ASUS ROG Swift PG279Q, 27″

Viele Gamer-Wünsche lässt dieser Monitor eigentlich nicht mehr offen. Das 27″-165Hz-Panel löst mit 2560×1440 auf und unterstützt die Anti-Tearing-Lösung „G-Sync“ von NVIDIA. Für hohe Blickwinkelstabilität und farbgetreue Bildwiedergabe setzt ASUS auf die IPS-Technologie (AHVA)

Um die vollen Vorzüge dieses Monitors beim Spielen genießen zu können, sollte man allerdings den DisplayPort-Anschluss (ab 1.4) verwenden – der zusätzlich verbaute HDMI-Eingang ist wohl eher für andere Zwecke gedacht. Dank der vielen ergonomischen Einstellmöglichkeiten kann der PG279Q auch im Office-Betrieb gut bestehen.

Detaillierte Spezifikationen und Angebote für ASUS ROG Swift PG279Q


Dell S2716DG, 27″

Als fast schon biederer Office-Monitor tarnt sich Dells erstes Premium-Gaming-Display. Dabei steckt so einiges unter der Haube: WQHD, 144Hz, NVIDIA G-Sync, ULMB und 4fach USB 3.0 -Hub.

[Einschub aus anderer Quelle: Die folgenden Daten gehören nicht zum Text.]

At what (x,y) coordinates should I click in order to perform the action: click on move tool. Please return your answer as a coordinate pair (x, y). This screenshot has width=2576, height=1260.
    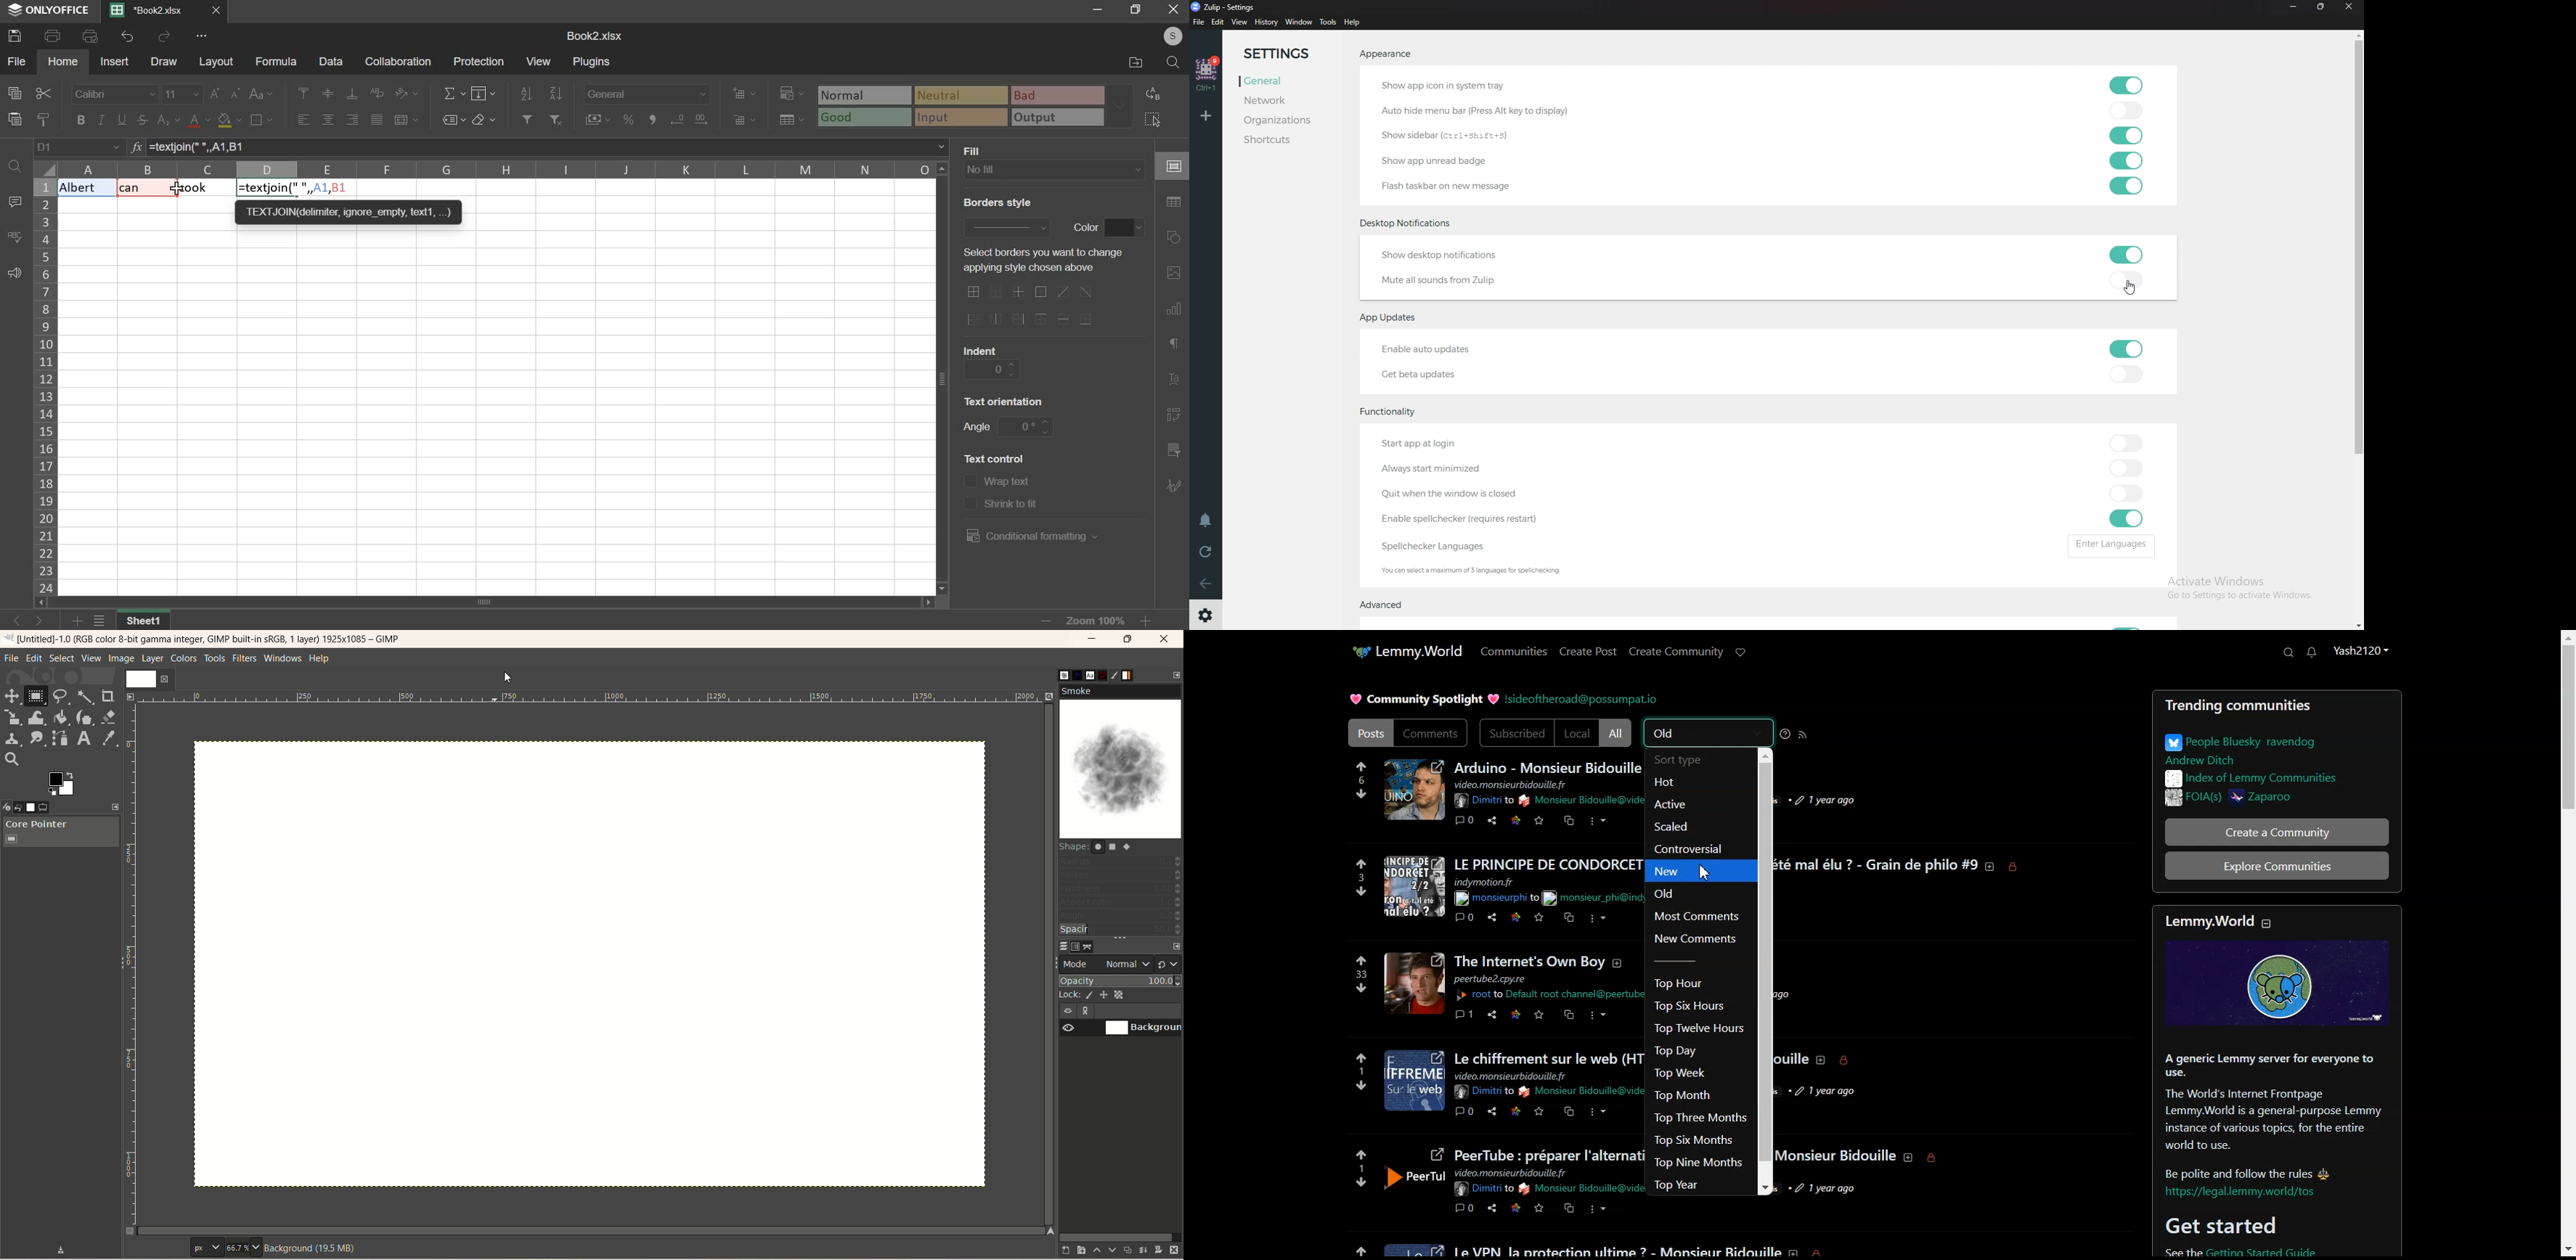
    Looking at the image, I should click on (12, 697).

Beim Kauf des 27-Zöllers sollte allerdings beachtet werden, dass das eingesetzte TN-Panel zwar noch immer die schnellste Reaktionszeit besitzt (nützlich z.B. bei First-Person-Shooter), allerdings bei Blickwinkelstabilität und Farbtreue nicht mit IPS mithalten kann. Fast baugleich, nur etwas kleiner (23,8″): der Dell S2417DG.

Detaillierte Spezifikationen und Angebote für Dell S2716DG


Eizo Foris FS2735, 27″

Ein bemerkenswertes Monitor-Gesamtpaket bietet Eizo mit dem Foris FS2735 an. Die Kombination aus farbintensiven und blickwinkelstabilen IPS-Panel mit 1440p-Auflösung sowie 144-Hz-Technologie und AMD Freesync macht diesen 27-Zöller für Gaming und sogar semiprofessionelle Bild- und Videobearbeitung sehr interessant.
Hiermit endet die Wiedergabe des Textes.